Quando
perguntei à minha mãe, porquê eu deveria ir para a escola e ela me respondeu
que era para eu ser alguém quando crescesse, confesso fiquei encafifada.
O tempo foi
passando e em diversas ocasiões voltei a ouvir dela e de outras pessoas, sempre
num tom sério e comprometido com a importância merecida e, eu, cada vez mais fui
querendo entender aquela desqualificação pessoal que me atribuíam, afinal, se
para ser alguém eu precisaria estudar muito, então, todo aquele que não tinha podido
estudar, era o quê?
Claro que
fiz inúmeras vezes esta pergunta para variadas pessoas, recebendo também diversas
respostas, mas sempre evidenciando-se o estudo como o transporte mais eficaz para
qualquer caminhada pessoal.
Bem, é claro
que mais adiante me foi possível entender o que realmente queriam dizer, no
entanto, o registro deste absurdo linguístico, jamais saiu de minha mente,
pois, foi a primeira ilógica e preconceituosa rejeição a vida que detectei.
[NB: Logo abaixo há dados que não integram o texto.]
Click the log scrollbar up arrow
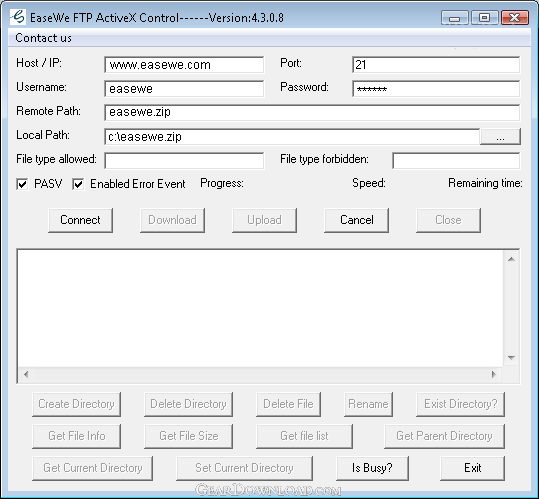pyautogui.click(x=511, y=259)
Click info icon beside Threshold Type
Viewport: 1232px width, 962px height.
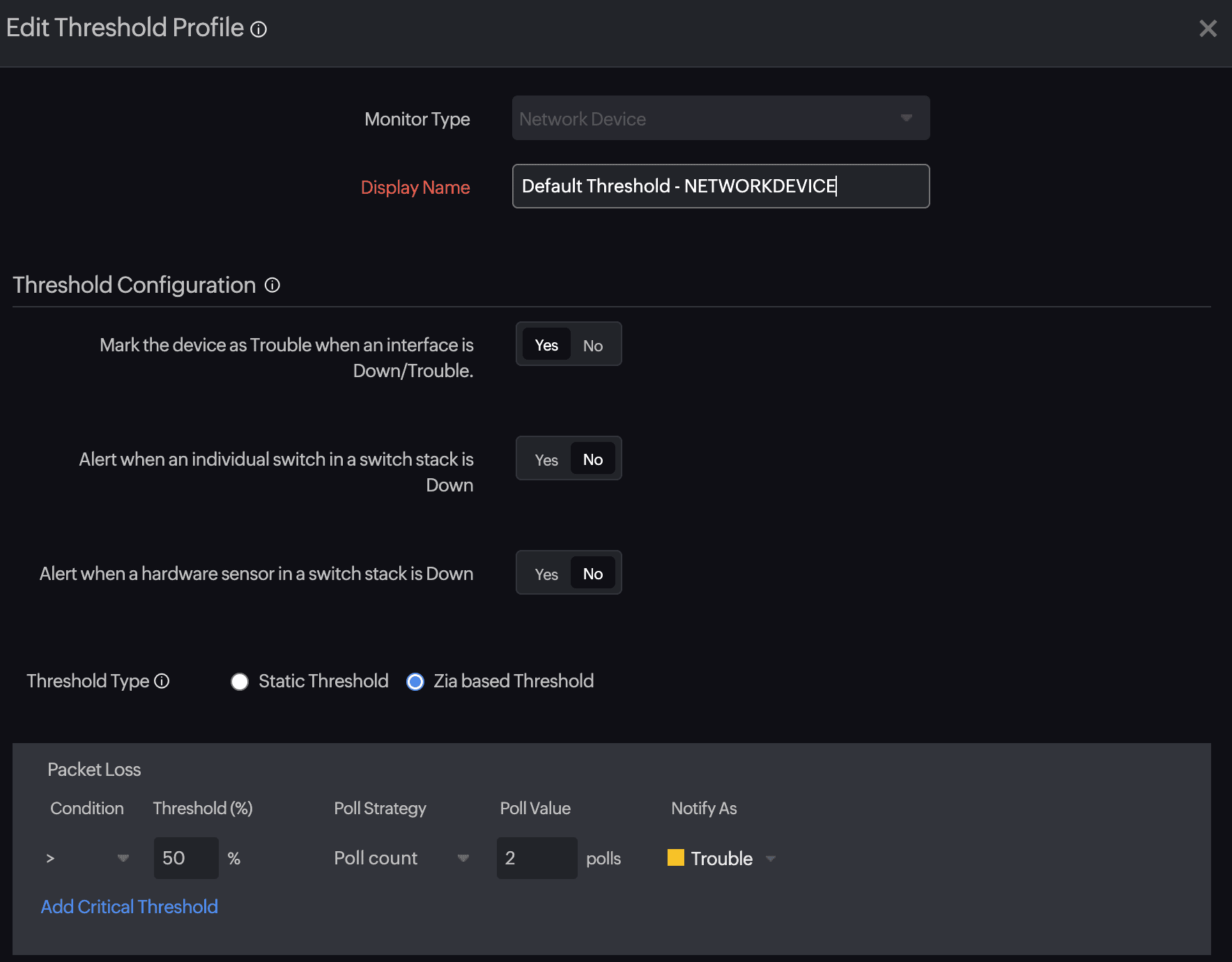click(162, 681)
Afinal,
o simples fato de um ser humano existir, já deveria lhe conferir o título de ser
um alguém, antes mesmo de vir a ser um doutor em alguma coisa, assim também não
entendia o fato de, se era tão importante estudar para ser alguém, por que
todas as crianças, como os filhos dos serviçais, não tinham o mesmo acesso às
escolas?
Mais
adiante, o fato de muitas pessoas não serem consideradas “alguém”, me fez
compreender que por não serem nada para aqueles que atingiram o status de “alguém”,
sequer eram enxergadas e muito menos seus filhos, e então, o pesado fardo do
sistema social, desabou sobre mim, assustando-me e, ao mesmo tempo, fazendo germinar
em minha cabecinha de ainda uma criança, a certeza absoluta de que eu as
enxergaria, estivem elas em qualquer lugar.
Nem podia
imaginar que naquele momento, nascia em minha consciência, uma ativista social,
sem bandeiras, faixas ou slogans, mas com uma visão límpida da importância da
vida na vida de qualquer pessoa, resoluta a lutar para não permitir jamais ao
meu redor, que houvesse o maldito separatismo, cruel chaga que ainda não
permite que o humano seja a representação bendita do maior milagre da própria vida.
Com a minha
longa vivência, abrilhantada por infinitas experiências, posso garantir que a tal retórica em ser “alguém”, ganhou novas
versões, mas pouco se alterou, já que hoje, tem-se muitos “alguéns”, doutores
em diversas especialidades, mas também herdeiros da cegueira que os tornam
incapazes de evitar a desigualdade, mantendo como sempre, o velho e corroído
pano de fundo do “me engana que eu gosto”, garantindo assim, a sempre massa
invisível para servir-lhes, e nada mais.
Sou uma
irritante chata, que fala e escreve o que todos tentam esquecer e, até mesmo,
fingir que não existe.
Todavia, a
vida por si só, também é chata, pois, vez por outra, movimenta a terra,
rebuliça as mesmices, como agora com o COVID 19, justo para que sejamos
obrigados a enxergar o estrondoso exército dos que não são “alguéns”, assim como todas as
inadequações que somos capazes de produzir, mesmo, tendo tantos alguéns charlando
abusivamente nos comandos deste mundo de meu Deus, que aliás, não conseguiu
fazer de seu filho um “alguém”, já que pelo que se sabe, Jesus nunca se letrou,
preferindo, vagar como um errante, pregando a seu modo a grandeza e expertise existente
em todo alguém, provavelmente, tão afrontado, mas determinado, quanto eu e
tantos outros, com a estupidez que o cercava.